The Post Office Laws are framed in accordance with these provisions of the Constitution. The Act of March 3d, 1825, section 1st, authorizes the Postmaster to "provide for the carriage of the mail on all post roads that are or may be established by law, and as often as he, having regard to the productiveness thereof, and other circumstances, shall think proper." Section 17th provides, "that every Postmaster shall keep an office, in which one or more persons shall attend on every day on which a mail shall arrive by land or water, as well as on other days, at such hours as the Postmaster General shall direct, for the purpose of performing the duties thereof; and it shall be the duty of the Postmaster, at all reasonable hours, on every day of the week, to deliver on demand any letter, paper, or packet, to the person entitled to, or authorized to receive the same." The laws against labor on the first day, in each State where they exist, are obliged to except the mail-carriers and the postmasters. But we ask our fellow-citizens to consider by what show of justice, any local tribunal can punish a private citizen for doing that on his own account, which the servants and officers of the United States are doing at the same time, for the use of the people, and by a law of the same Government? Suppose a carriage conveying the United States Mail, should enter the City of Philadelphia on Sunday; and another carriage, containing goods or wares for the next day's market, should enter at the same time and by the same route; with what show of justice shall the driver of the market carriage be put under arrest and fined, and the driver of the mail carriage go free? Or suppose there should be a postmaster assorting his letters on the first day, and a fellow-citizen selling pens, ink, paper, and wafers, to write the same letters, in another part of the same building; with what show of justice shall the tradesman be fined and the postmaster go free? The officers of the United States Government have no national rights above the humblest citizen. The transgression of law by them is as really a crime as in the case of any other citizen. Our Government knows nothing of those kingly rights which set emperors, monarchs, and their servants, above law. If, therefore, there is no transgression of constitutional law in carrying the United States Mail on the first day, then there is none in a private citizen following his otherwise lawful and peaceable occupation on the same day.
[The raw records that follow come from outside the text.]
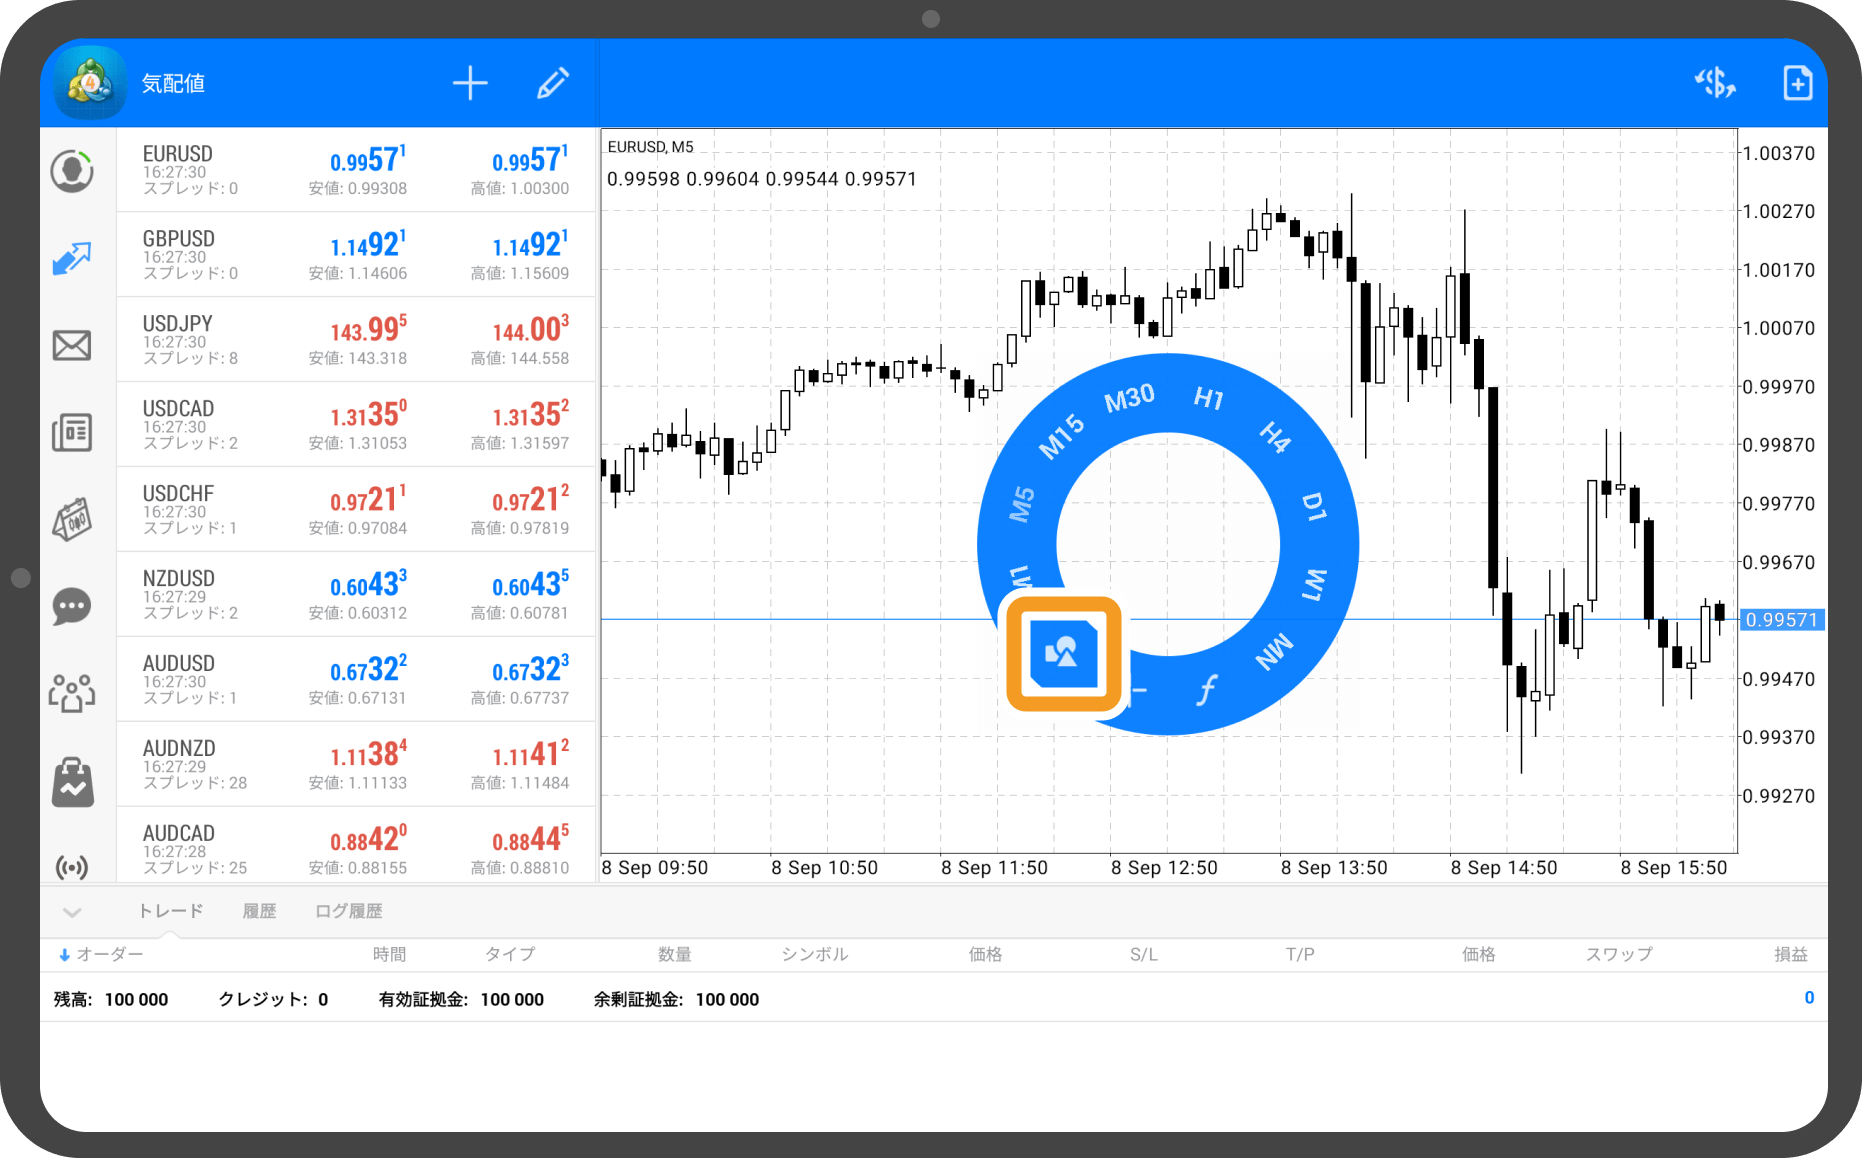Select the AUDNZD quote row
The width and height of the screenshot is (1862, 1158).
356,765
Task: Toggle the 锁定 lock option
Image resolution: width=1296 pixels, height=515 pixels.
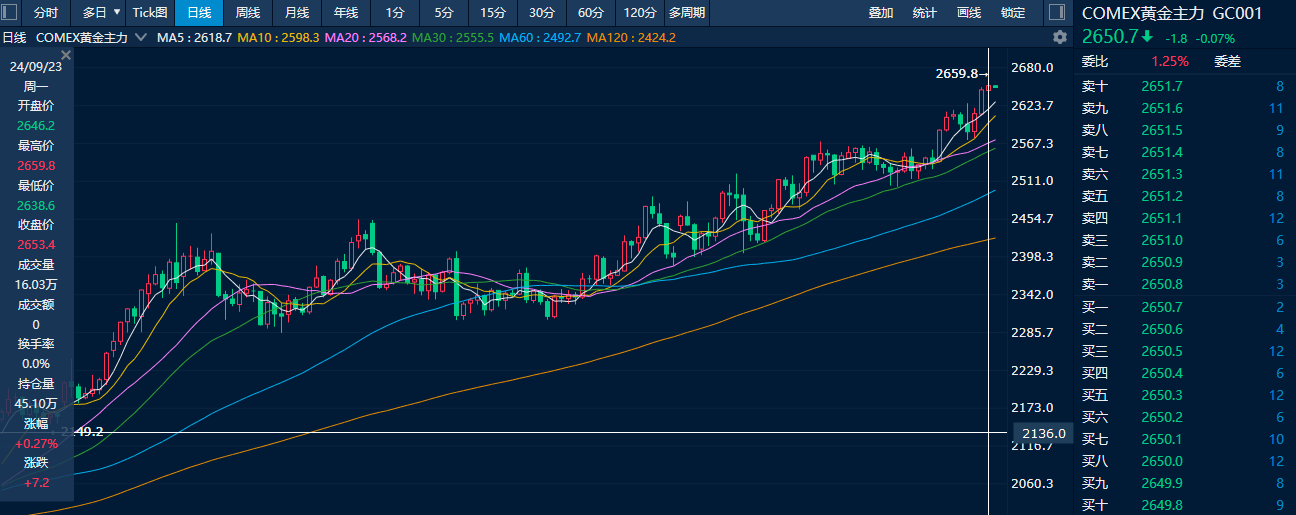Action: click(x=1013, y=13)
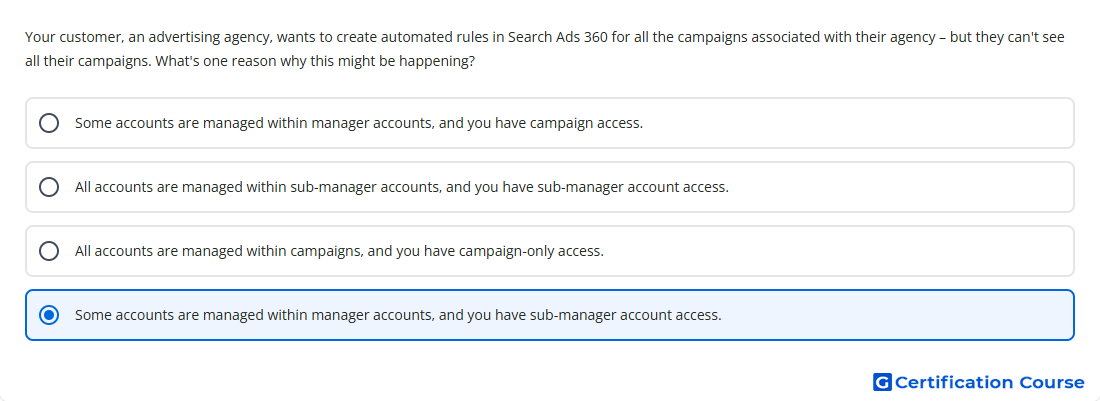Click the question paragraph's first line

coord(544,37)
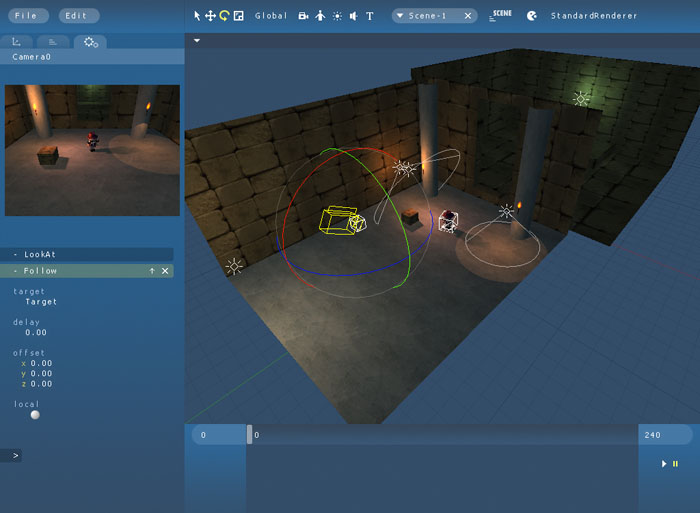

In some quarters, during the last year, our motives and designs were grossly misrepresented by prejudiced persons, in our legislatures and elsewhere. We were represented as "wishing the legislature to change the Sabbath from the first to the seventh day of the week;" and were accused of "covertly wishing to compel our fellow-citizens to keep our Sabbath day." No insinuation could be more grossly deceptive—no accusation more flagitiously unjust to us as a people. We declare unequivocally, that we do not desire any such thing. We believe that keeping the Sabbath day is purely a religious duty. All we ask is, that our State Legislatures leave the matter where the Constitution of the United States and the laws of the General Government have placed it. They have no more right to determine this religious duty, than they have to determine the rites of Christian worship. We believe our fellow-citizens ought to be protected in the peaceable observation of their day of religious rest, as in the observance of every other religious institution, except where such observance is made a sanctuary for crime. We ask the same protection for ourselves on the seventh day of the week, and nothing more.